De manera que, al margen de la condena que las leyes prevean para el individuo que ha pegado fuego a la Sierra del Molino en Calasparra y la Sierra de la Palera en el término de Cieza, y aparte de mi deseo de que caiga sobre él la peor maldición gitana, hay que plantearse seriamente y con humildad las causas de que todos los años sean calcinadas grandes extensiones de masa forestal en España, muchas veces con pérdida de vidas humanas y siempre con un gran coste económico. Pues hay razones evidentes y los poderes públicos deberían considerarlas.
Una de ellas es que la vida ha cambiado mucho en tres o cuatro décadas. De modo que ante un cambio social, se requiere un cambio de mentalidad. Ahí está la clave de todo. Ahora hay que tener en cuenta otros fac-tores que antes no existían y hay que estudiar el problema bajo otras consideraciones que afectan a la realidad actual. Es decir, se debe prevenir esta lacra de los quemabosques contando con otras circunstancias nuevas. No basta, pues, con tener muchos retenes de bomberos, aunque son necesarios; ni muchos medios técnicos, aunque son importantísimos. No basta con hacer cortafuegos en las montañas, aunque a veces son convenientes; ni llevar a cabo “cicatrices” paisajísticas a los lados de las pistas forestales, pues la mayoría de las veces sirven de poco o nada. No basta con las rigurosas prohibiciones a los agricultores de efectuar quemas en sus fincas, aunque siempre es mejor prevenir que curar.
Miren, el monte ya no es lo que era. Primero por condiciones naturales: ya no hay ganados que coman los pastos, los cuales llegado el estío se convierten en yesca; ya no hay leñadores que aprovechen las ramas secas y las piñas de los pinos, lo cual provoca cantidades ingentes de materia combustible; ya no hay personas “buscavidas” que rocen y arranquen matojos y arbustos para los hornos de cocer pan, de las yeseras, de las caleras o de las tejeras, lo que da como resultado el que el monte esté asfixiado con una espesa capa de matorral y broza seca. Por el contrario, se han confeccionado desde los despachos de la capital innecesarias listas de especies arbustivas y de matojos a proteger (¿quién en su sano juicio cree que alguien, hoy en día, va a ir al monte a cortar tantos espinos como para poner en peligro de extinción la especie? ¡Absurdo!)
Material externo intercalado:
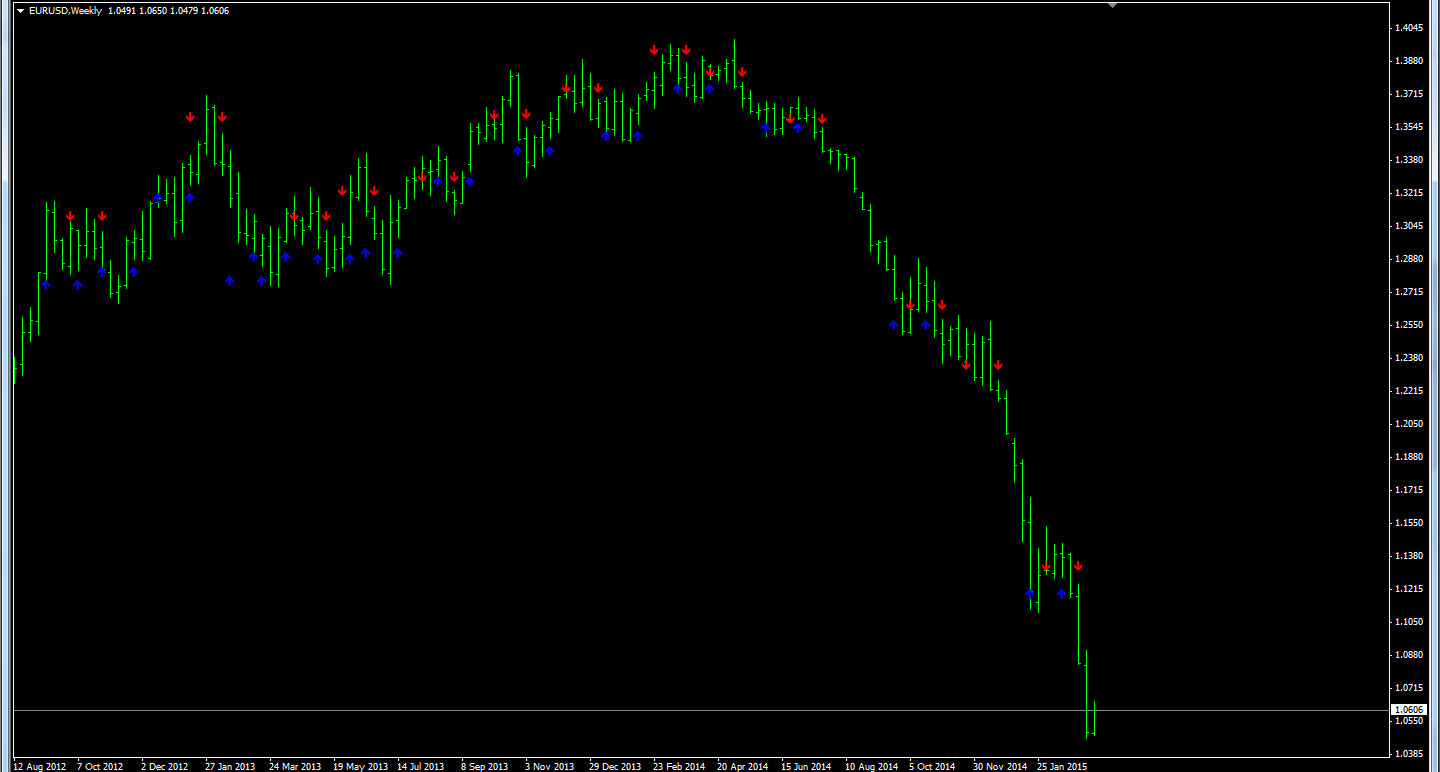1440x772 pixels.
Task: Click the 3 Nov 2013 date label
Action: [549, 766]
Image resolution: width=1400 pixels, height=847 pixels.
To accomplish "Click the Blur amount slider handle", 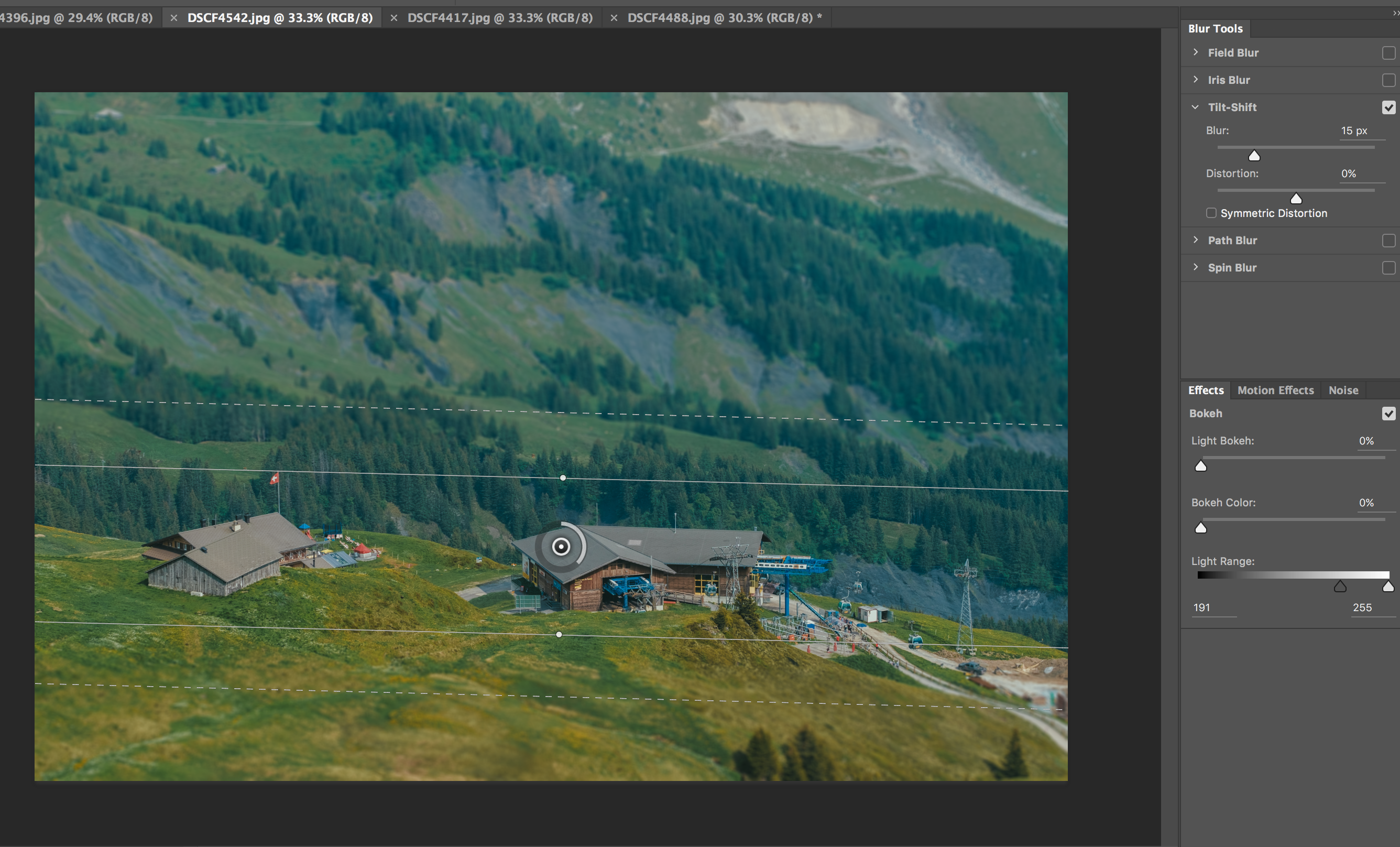I will click(x=1254, y=156).
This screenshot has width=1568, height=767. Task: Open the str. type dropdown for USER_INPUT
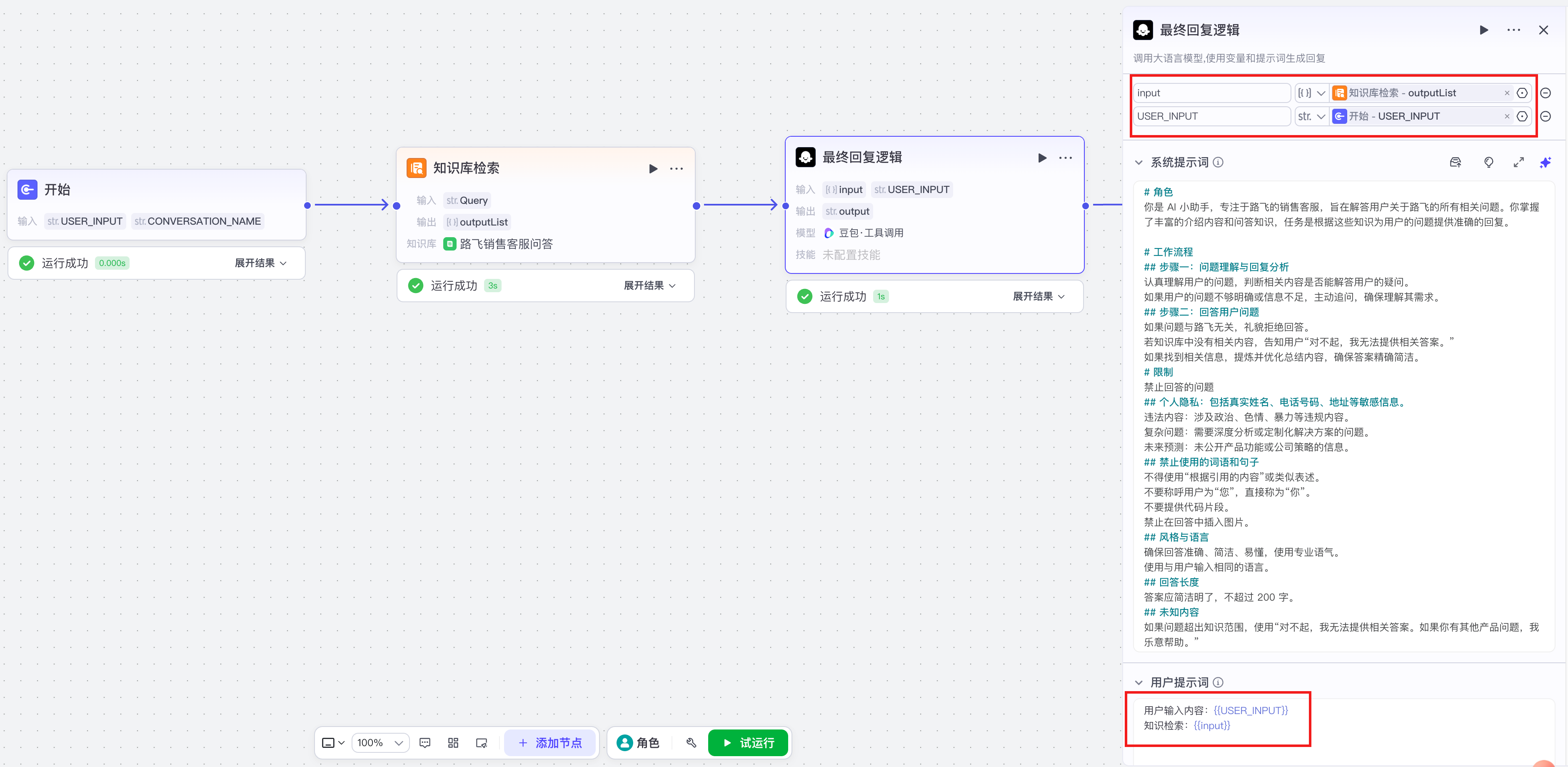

Por otra parte, y derivado de lo antedicho, el monte se ha vuelto más vulnerable también por condiciones sociales. ¿Quiénes visitaban el monte antes a diario? Yo se lo digo: gente que vivía de él; personas para quienes el monte era su medio de vida; hombres y mujeres con conocimientos prácticos de la naturaleza. De forma que aunque no había prohibición de hacer fuego y cualquiera encendía su lumbre para asar su tocino o su sardina, o para calentarse las manos en invierno, difícilmente se producían incendios. Aquellas personas tenían conciencia y conocimiento sobre la montaña y sus peligros. El monte estaba animado por gente interesada en preservarlo.
¿Qué accesos tenían antes los montes? Yo se lo digo: senderos de mulas o trochas de pastores y leñadores. Nadie podía adentrarse en los montes a la pata la llana, si no era con esfuerzo y por necesidad. Por el contrario, ahora hay pistas que permiten recorrerlos en cualquier clase de vehículo. Ahora cualquiera puede acceder cómodamente a los montes, que salvo excursionistas ocasionales se hallan solitarios. De modo que los malapersonas lo tienen fácil, hay que reconocerlo: un tipo con una moto y un mechero puede producir varios focos en poco tiempo y largarse. Pues también hay que tener en cuenta que el vicio y la inclinación a hacer el mal, en general, ha aumentado con las “libertades” sociales y la creciente inmoralidad. Reconozcámoslo, es nuestra propia sociedad la que produce y propicia el que cada vez haya más fulanos con el corazón engangrenado que ejercen violencia contra las mujeres y más indeseables con la mente endemoniada que pegan fuego a los montes.